Avaliação da atividade antioxidante in vivo pelo método de TBARS: O projeto de pesquisa com animais foi aprovado pelo Comitê de Ética e Pesquisa em Experimentação Animal da Faculdade de Ciências Farmacêuticas da Universidade de São Paulo. O experimento teve duração de 30 dias. Após o desmame foi feito um período de adaptação de 4 dias antes do início dos tratamentos. Os ratos foram divididos, aleatoriamente, em 5 grupos (n = 8). A suplementação dos animais foi feita diariamente, durante 30 dias e consistiu na administração, por gavagem, de extrato aquoso de café nas doses apresentadas na Tabela 1.

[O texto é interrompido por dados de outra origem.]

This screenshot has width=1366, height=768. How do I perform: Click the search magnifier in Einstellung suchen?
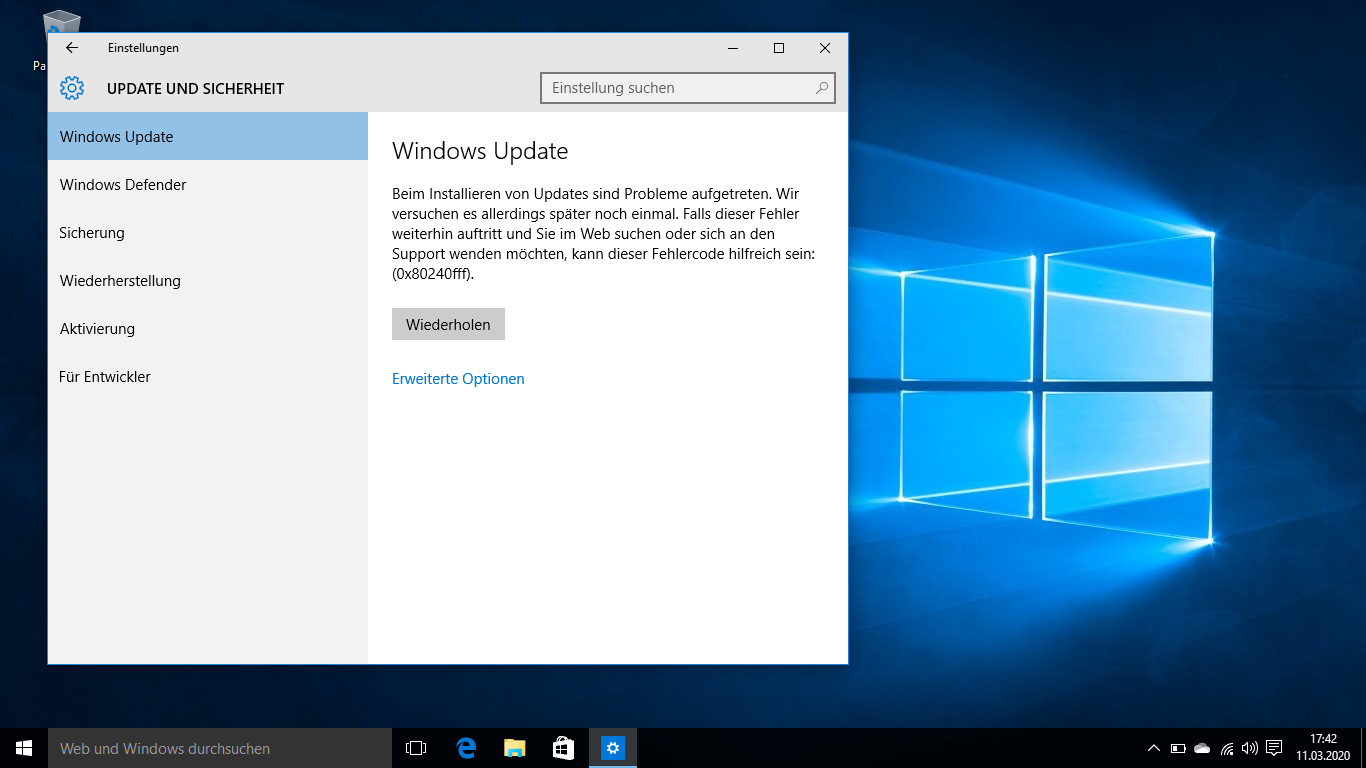pos(822,88)
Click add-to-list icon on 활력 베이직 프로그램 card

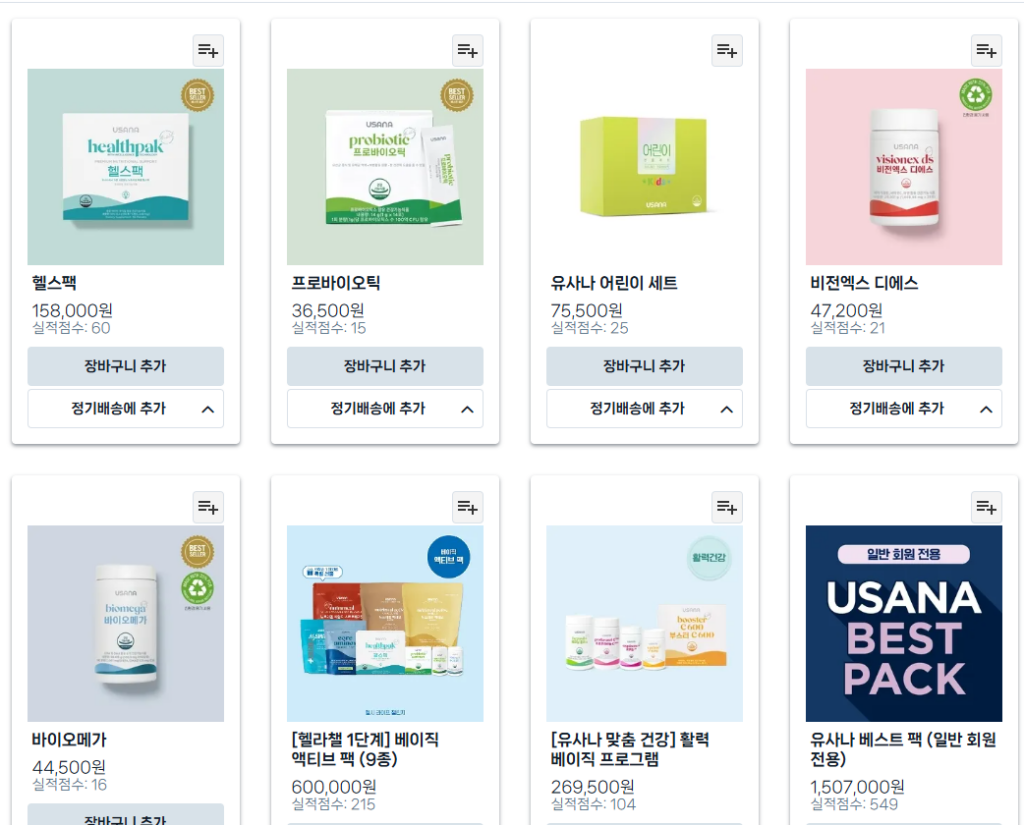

Tabela 1 Identificação dos grupos de animais dos experimentos
Grupos experimentais Tratamentos
Controle Água 200 µl/50g de peso corpóreo
Grupo 1 4 mg/g de peso corpóreo
Grupo 2 2 mg/g de peso corpóreo
Grupo 3 1 mg/g de peso corpóreo
Grupo 4 0,5 mg/g de peso corpóreo
Após 30 dias os animais foram sacrificados por decapitação e os tecidos hepáticos dos animais do grupo controle e dos grupos experimentais foram coletados e armazenados a -80ºC até o momento das análises.
A análise da lipoperoxidação nos tecidos hepático dos animais do grupo controle dos grupos tratados com extrato aquoso do café torrado a 180ºC/10 min através da medida das concentrações das substâncias reativas ao ácido tiobarbitúrico (TBARS) segundo metodologia descrita por Winterbourn, Gutteridge e Halliwell (1985). Foram preparados homogenatos dos tecidos utilizando-se tampão fosfato de sódio10 mM , pH = 7,4. Alíquotas de 500 µL do sobrenadante (preparado com tampão fosfato) foram usadas em tubo de ensaio e acrescentaram-se 500 µL de HCL a 25% (v/v), 45 µL de BHT etanólico 2% (p/v) e 500 µL de TBA 1% (p/v) em NaOH 0,05M. Esta mistura foi homogeneizada e colocada em banho-maria fervente por dez minutos. Durante o banho-maria se desenvolveu uma coloração avermelhada.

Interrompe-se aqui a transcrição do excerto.